[What you need to do]
Report each line from the data below that holds the word "agent".

[Provided material]
******************************

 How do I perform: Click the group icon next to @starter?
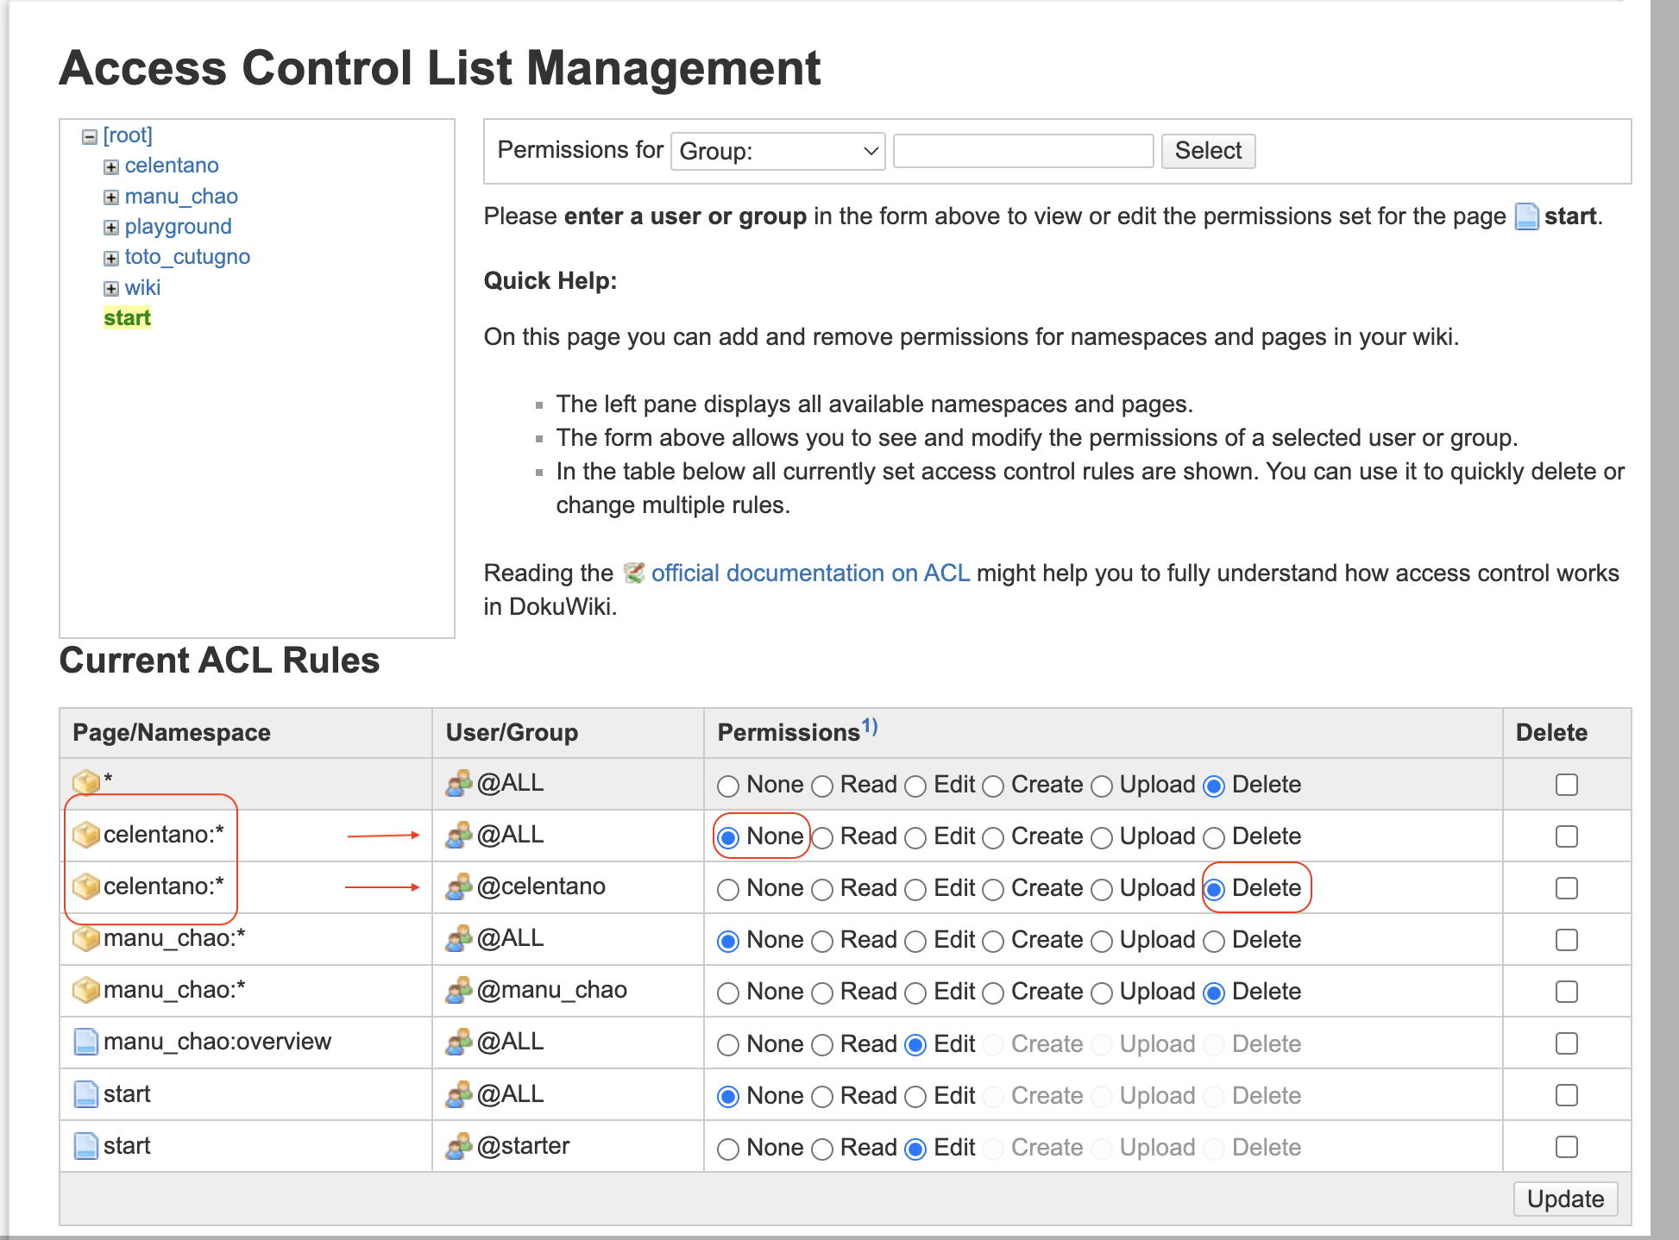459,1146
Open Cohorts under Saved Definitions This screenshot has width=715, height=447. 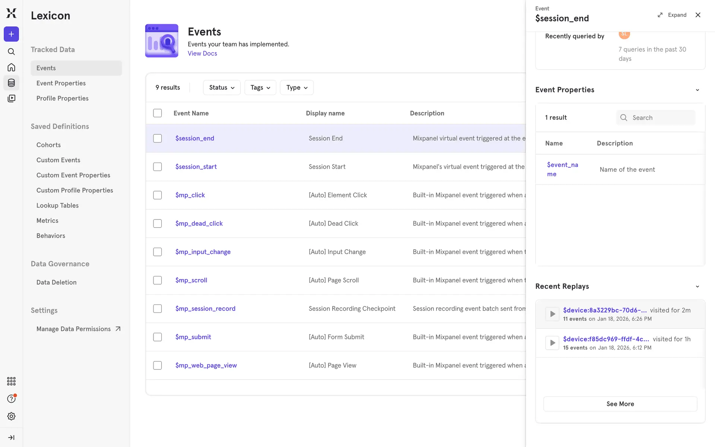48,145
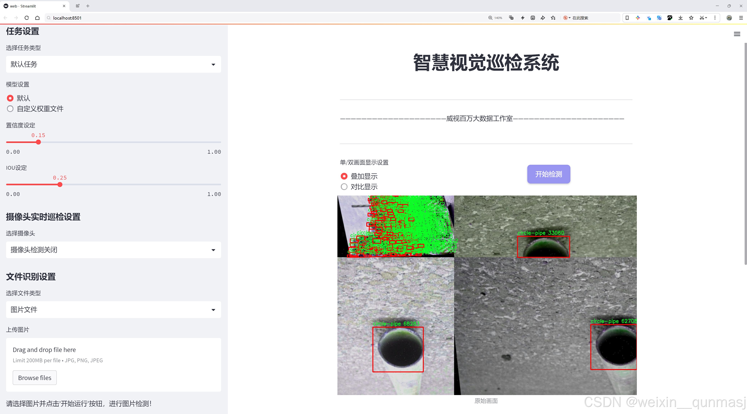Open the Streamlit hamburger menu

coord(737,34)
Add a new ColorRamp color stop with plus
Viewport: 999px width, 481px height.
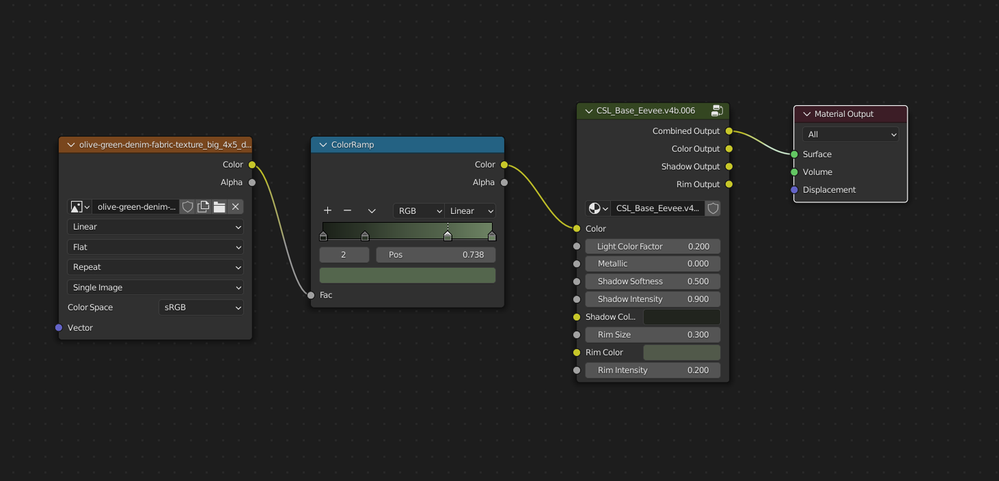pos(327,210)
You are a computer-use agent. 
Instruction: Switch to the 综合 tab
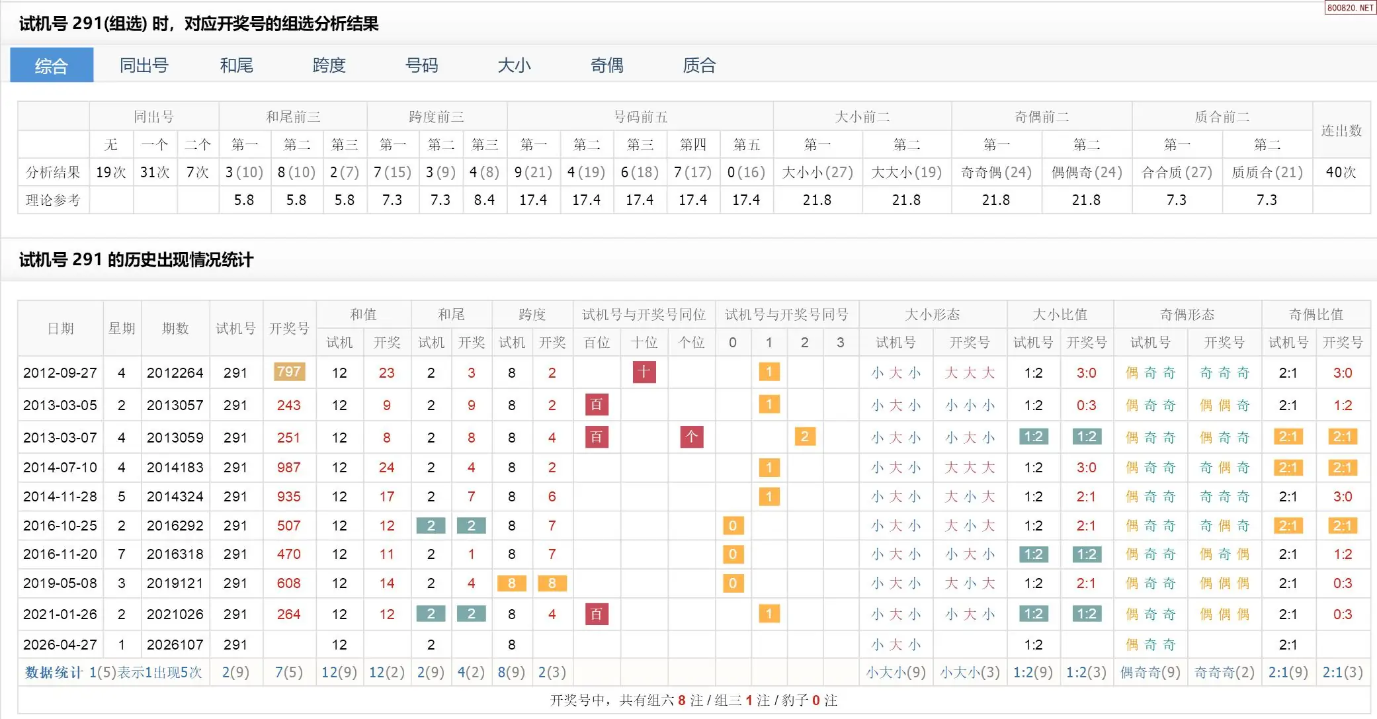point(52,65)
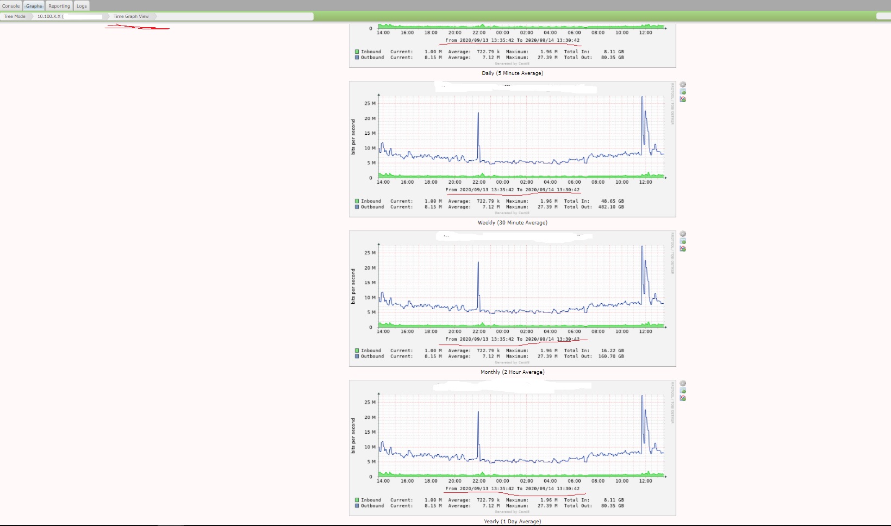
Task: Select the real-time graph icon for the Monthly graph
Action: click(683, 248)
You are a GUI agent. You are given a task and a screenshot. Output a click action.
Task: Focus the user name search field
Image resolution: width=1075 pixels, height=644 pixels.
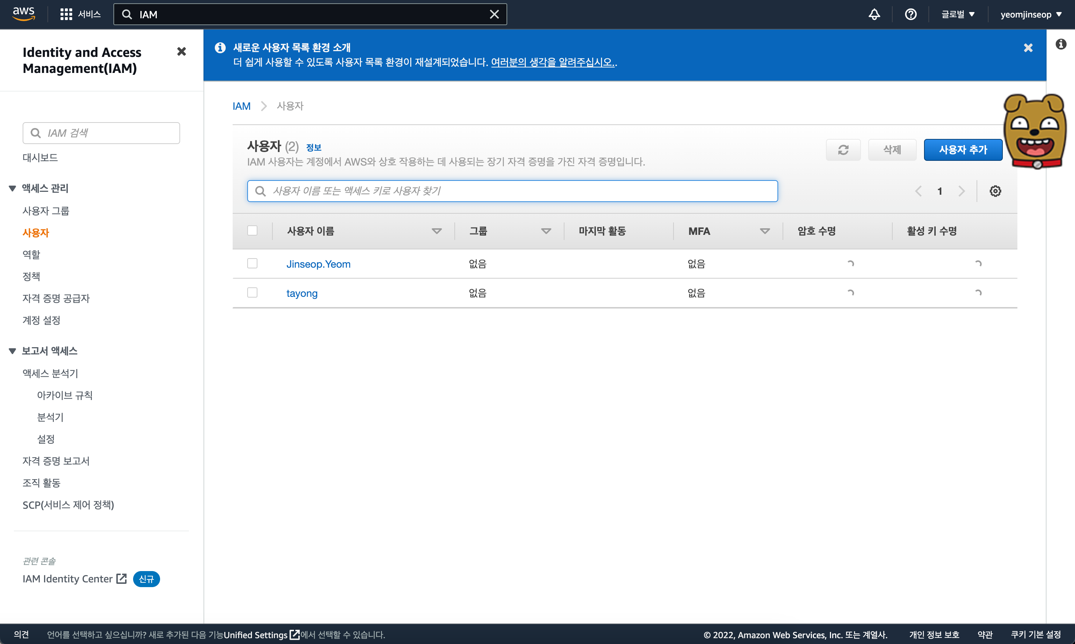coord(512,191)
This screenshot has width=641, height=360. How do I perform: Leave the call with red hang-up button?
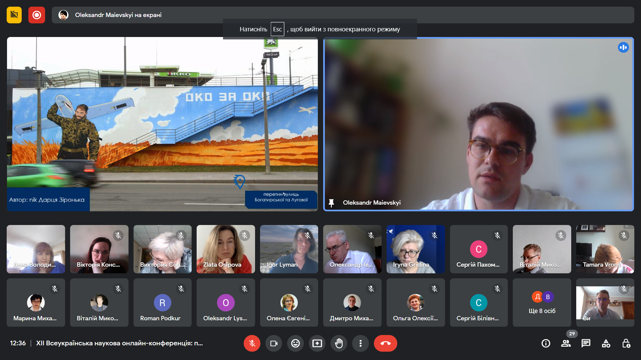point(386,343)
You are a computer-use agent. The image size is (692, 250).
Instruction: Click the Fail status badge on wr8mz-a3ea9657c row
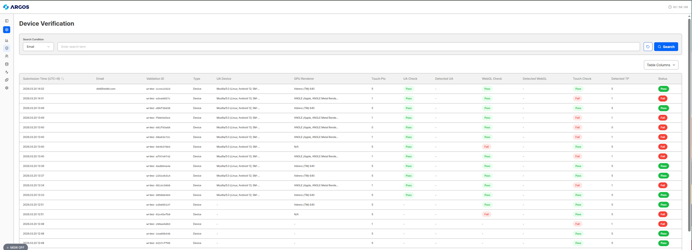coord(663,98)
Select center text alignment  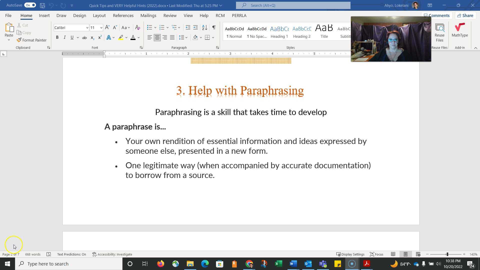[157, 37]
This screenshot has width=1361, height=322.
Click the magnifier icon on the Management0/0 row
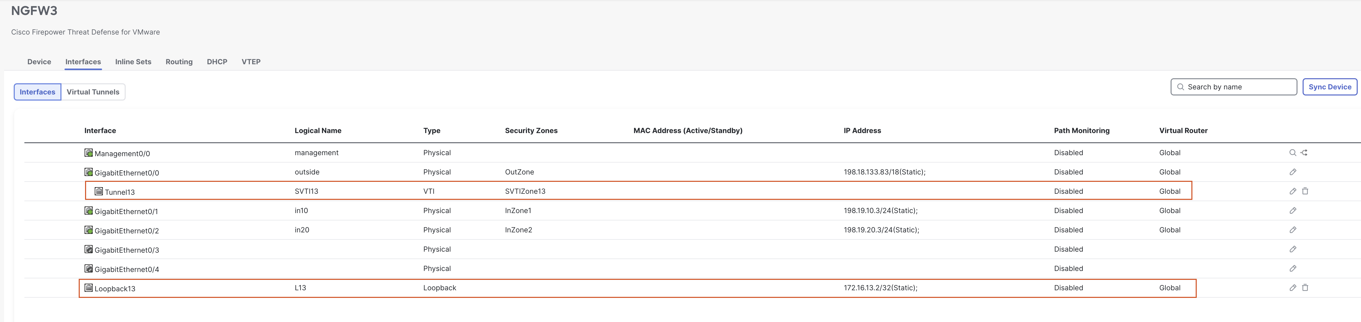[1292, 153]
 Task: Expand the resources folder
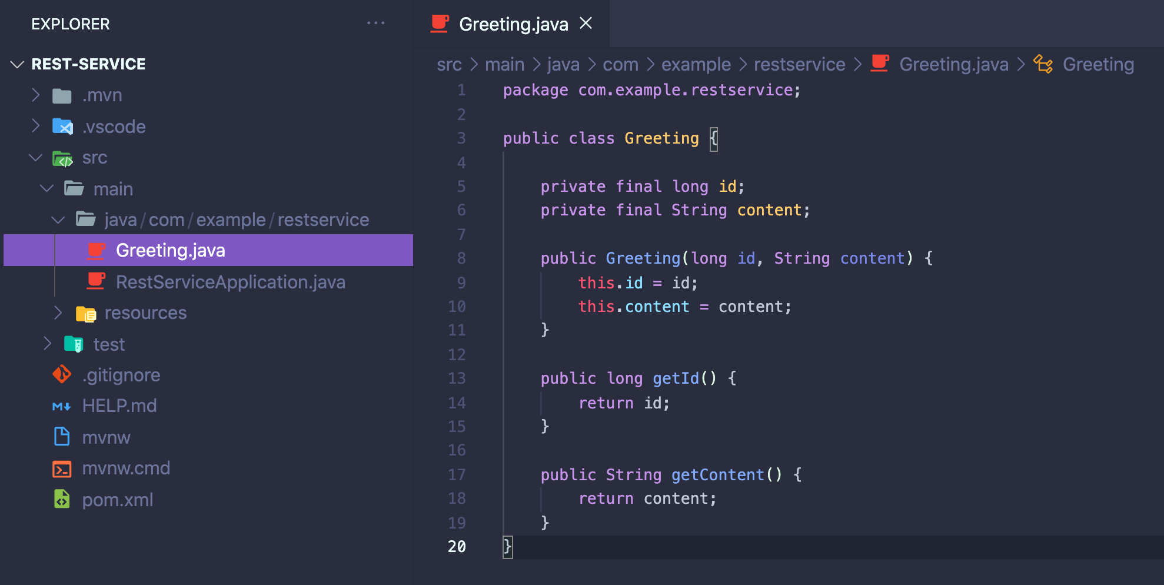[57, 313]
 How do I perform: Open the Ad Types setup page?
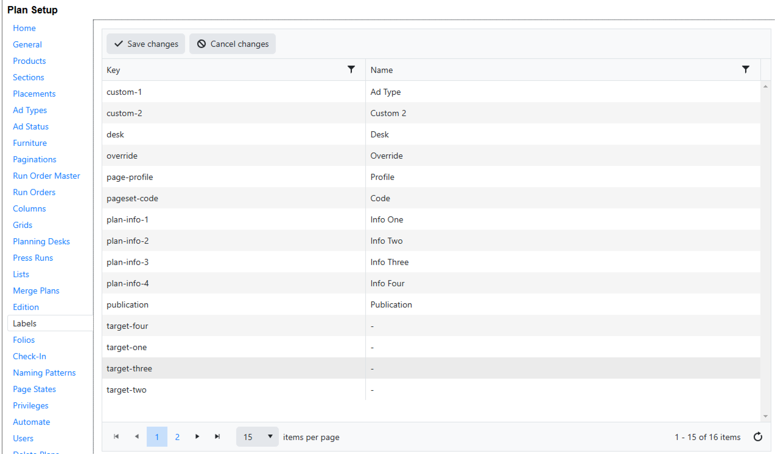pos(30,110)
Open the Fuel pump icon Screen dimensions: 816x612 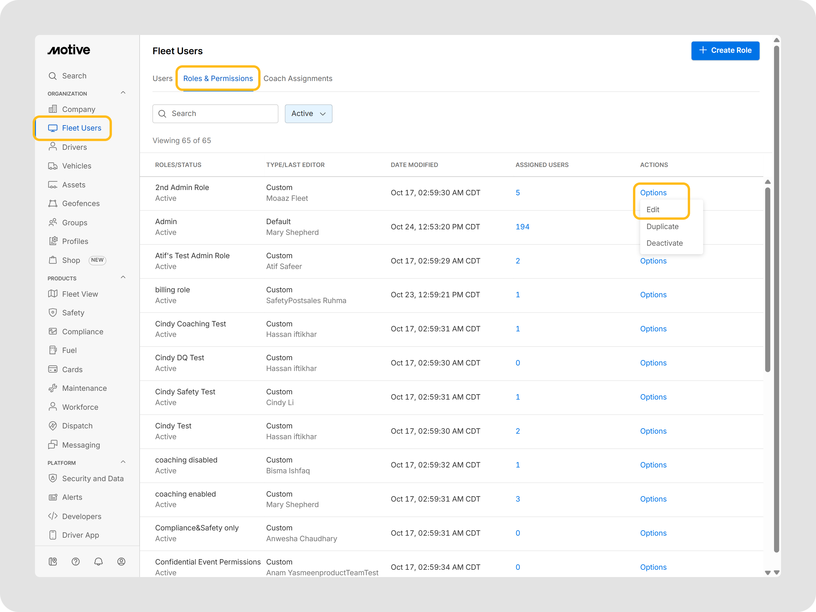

******************************

[The completed task]
You are a computer-use agent. 
You are a GUI agent. You are given a task and a screenshot. Output a click action.
You are a computer-use agent. The image size is (692, 250).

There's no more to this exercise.